Songs such as Ringer and Melon, shows the band’s more emotionally naked side, with the latter written as a tribute to all the band members that have joined and left Cheats. False Alarm, according to Jason Caballa, might be Jim Bacarro’s most lyrically compelling song to date. And then there’s the title track which serves as a last-minute inclusion in Cheats’ upcoming full-length release. “It’s a song I wrote after we found out we were pregnant,” Bacarro fondly recalls. “It’s the longest track in the album. I challenged Jason, Kyle and Enzo to make guitar solos to represent different stages in life.” Guitarist Kyle Quismundo considers it his favorite song in the record, speaking highly of its great arrangements. “Plus it’s my favorite to play live.”

Continuing Evolution

Musically, Before The Babies maintains the comforting highs with more variety in the mix. While they seem to capture the widescreen rawness of their sound, the indie-rock band mines unpredictable sonic elements and indulges a little bit in experimentation. “I think the songs sound more mature in a way, and that’s not because I raised the band’s mean age by joining,” Jason Caballa shares. “There is nothing as riotous as Sleepist or even Accidents on this record, but this one varies more in style: there’s a bit of funk in Glass Mouth, Smashing Pumpkins grind on Printers, and indie pop on Crumble.”

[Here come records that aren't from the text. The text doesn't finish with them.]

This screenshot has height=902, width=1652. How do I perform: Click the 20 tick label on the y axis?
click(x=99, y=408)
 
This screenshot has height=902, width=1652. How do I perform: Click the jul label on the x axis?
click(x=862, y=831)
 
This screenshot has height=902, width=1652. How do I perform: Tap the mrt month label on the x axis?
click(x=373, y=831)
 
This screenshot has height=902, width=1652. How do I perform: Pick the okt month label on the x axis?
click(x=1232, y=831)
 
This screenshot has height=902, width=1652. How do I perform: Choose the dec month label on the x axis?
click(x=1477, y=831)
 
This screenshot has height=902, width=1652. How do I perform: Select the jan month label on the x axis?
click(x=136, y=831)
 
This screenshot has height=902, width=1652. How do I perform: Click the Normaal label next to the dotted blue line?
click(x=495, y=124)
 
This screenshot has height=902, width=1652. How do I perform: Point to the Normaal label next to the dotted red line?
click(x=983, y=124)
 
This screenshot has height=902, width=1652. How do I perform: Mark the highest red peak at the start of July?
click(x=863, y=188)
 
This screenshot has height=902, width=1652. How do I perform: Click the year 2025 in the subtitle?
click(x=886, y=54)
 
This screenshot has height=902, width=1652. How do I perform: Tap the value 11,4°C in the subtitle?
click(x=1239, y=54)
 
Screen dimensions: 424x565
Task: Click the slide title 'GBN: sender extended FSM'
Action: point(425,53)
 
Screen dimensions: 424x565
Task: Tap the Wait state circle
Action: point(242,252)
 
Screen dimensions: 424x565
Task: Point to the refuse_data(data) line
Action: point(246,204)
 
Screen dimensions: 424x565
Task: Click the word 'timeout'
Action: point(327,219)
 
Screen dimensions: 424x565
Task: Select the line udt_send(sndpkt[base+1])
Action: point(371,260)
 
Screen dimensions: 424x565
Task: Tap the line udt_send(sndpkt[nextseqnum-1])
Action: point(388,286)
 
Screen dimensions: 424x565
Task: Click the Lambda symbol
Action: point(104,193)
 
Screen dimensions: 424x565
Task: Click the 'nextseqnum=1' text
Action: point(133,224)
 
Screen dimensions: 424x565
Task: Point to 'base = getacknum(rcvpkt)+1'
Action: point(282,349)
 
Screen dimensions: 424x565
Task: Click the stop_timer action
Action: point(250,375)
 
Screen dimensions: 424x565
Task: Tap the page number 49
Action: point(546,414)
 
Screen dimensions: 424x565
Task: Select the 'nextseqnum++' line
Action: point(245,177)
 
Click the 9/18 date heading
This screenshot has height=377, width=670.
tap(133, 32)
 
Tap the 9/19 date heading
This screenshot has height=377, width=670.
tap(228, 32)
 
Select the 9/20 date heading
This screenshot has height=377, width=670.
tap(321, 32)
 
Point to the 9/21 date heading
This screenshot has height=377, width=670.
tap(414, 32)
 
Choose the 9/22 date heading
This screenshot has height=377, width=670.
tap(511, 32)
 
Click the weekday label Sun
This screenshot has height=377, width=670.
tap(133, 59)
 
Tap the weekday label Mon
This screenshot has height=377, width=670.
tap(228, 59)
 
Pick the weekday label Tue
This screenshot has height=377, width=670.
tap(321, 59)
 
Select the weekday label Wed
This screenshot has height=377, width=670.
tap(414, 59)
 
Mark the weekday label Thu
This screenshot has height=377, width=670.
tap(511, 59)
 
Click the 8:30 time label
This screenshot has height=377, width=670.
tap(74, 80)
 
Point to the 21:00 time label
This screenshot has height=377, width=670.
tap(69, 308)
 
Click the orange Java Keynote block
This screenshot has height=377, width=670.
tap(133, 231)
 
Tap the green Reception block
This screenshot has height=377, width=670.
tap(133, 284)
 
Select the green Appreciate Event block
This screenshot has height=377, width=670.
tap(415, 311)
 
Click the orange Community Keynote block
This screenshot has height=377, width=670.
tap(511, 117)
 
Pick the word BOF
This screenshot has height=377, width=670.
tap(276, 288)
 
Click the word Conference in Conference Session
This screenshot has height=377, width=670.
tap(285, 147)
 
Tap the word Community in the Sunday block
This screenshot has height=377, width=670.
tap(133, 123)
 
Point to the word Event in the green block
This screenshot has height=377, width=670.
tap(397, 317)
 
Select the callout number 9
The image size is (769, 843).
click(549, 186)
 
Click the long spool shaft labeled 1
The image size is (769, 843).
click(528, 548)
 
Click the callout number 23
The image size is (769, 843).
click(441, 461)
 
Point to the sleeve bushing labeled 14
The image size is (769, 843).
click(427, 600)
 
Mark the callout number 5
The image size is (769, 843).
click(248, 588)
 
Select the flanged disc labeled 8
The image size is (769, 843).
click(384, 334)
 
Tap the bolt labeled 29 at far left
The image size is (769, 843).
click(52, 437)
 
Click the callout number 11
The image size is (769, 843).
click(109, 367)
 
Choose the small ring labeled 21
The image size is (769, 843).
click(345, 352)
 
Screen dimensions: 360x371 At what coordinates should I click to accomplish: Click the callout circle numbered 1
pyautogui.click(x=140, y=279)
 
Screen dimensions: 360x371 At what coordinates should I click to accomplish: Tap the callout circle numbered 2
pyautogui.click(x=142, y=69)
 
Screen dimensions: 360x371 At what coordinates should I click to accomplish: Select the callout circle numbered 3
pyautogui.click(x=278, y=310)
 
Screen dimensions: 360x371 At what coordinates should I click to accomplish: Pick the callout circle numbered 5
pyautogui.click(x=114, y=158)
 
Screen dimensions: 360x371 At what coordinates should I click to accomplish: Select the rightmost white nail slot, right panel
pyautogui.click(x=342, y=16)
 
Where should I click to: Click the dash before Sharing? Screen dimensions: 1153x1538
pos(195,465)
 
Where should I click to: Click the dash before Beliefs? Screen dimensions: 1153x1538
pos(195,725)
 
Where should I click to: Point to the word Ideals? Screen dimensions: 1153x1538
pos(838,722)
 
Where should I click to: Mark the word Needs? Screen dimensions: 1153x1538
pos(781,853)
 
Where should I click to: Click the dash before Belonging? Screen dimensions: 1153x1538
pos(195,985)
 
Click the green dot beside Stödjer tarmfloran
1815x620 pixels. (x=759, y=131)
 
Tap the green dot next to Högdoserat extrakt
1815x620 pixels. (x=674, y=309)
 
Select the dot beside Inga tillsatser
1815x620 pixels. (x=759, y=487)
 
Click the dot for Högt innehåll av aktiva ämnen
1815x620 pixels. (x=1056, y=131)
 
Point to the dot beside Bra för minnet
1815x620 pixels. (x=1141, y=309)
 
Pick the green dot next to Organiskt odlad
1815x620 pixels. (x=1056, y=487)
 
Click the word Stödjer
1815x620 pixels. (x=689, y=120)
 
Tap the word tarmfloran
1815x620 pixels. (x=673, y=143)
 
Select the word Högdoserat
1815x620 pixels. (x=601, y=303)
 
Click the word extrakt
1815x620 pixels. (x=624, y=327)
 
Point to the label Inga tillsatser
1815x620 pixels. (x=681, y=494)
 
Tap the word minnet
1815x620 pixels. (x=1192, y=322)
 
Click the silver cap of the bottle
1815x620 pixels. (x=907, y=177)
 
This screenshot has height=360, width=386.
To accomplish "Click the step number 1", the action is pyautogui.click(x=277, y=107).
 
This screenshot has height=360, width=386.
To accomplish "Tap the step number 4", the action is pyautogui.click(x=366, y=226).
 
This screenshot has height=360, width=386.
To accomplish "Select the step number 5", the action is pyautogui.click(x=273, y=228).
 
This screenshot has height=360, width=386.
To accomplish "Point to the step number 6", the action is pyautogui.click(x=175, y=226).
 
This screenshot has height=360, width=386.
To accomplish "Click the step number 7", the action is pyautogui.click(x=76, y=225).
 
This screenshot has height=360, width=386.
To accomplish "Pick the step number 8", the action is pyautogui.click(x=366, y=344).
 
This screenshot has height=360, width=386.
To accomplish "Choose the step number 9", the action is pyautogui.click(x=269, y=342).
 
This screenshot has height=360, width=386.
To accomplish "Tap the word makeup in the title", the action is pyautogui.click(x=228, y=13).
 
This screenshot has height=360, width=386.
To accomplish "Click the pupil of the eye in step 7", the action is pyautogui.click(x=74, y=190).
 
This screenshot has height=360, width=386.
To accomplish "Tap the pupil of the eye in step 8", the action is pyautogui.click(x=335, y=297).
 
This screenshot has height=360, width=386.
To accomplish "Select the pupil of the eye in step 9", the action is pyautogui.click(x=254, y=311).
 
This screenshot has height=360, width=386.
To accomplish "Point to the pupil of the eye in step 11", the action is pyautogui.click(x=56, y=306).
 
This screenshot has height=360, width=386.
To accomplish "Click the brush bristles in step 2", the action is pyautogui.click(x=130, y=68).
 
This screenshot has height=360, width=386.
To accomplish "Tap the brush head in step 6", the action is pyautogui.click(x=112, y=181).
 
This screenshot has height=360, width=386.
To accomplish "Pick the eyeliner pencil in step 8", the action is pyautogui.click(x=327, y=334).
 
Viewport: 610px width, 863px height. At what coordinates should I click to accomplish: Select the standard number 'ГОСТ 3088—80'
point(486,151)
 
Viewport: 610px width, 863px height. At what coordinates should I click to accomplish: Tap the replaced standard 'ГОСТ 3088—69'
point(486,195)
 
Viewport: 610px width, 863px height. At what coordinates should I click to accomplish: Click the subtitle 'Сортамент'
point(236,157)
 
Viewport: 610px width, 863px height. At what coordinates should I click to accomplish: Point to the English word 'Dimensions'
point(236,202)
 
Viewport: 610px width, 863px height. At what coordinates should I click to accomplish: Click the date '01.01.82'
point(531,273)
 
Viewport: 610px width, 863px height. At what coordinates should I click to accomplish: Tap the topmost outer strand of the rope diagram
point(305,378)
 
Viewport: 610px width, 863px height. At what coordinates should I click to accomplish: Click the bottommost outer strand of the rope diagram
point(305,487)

One can also pinpoint the band’s continuing evolution. From wringing pop smarts that unfurl beautifully in repetitive listens to embracing a mellower sound, the band is certainly not afraid to take risks. “Musically, the band grew up a lot in this album,” bassist Manny Tanglao tells Supreme. “I mean having three guitarists can be stressful in terms of arrangement. However, in this album we feel we’ve learned how to give way to one another and appreciate the concept of less is more.” Despite the subtle changes in musical direction, Cheats keep up with the tradition of highlighting the grit and vitality one gets from hearing them perform live. “We will always be a live band first,” drummer Enzo Hermosa points out. “We record the songs based on how we enjoy them being played live. For me, this album has been more enjoyable to play live.”

As for the album title, Cheats have been toying around the idea of using Before The Babies for its follow-up to their eponymous debut record. Little did they know that the joke thrown around in conversations during rehearsals and jam sessions would shed light on countless personal realizations, thanks to Saab Magalona’s pregnancy. “We felt that this album captured this shared time in our lives,” reflects frontman Jim Bacarro. “No one during the production of this album was a parent yet. We were all in a common space and we wanted this album to be a remembrance of that.”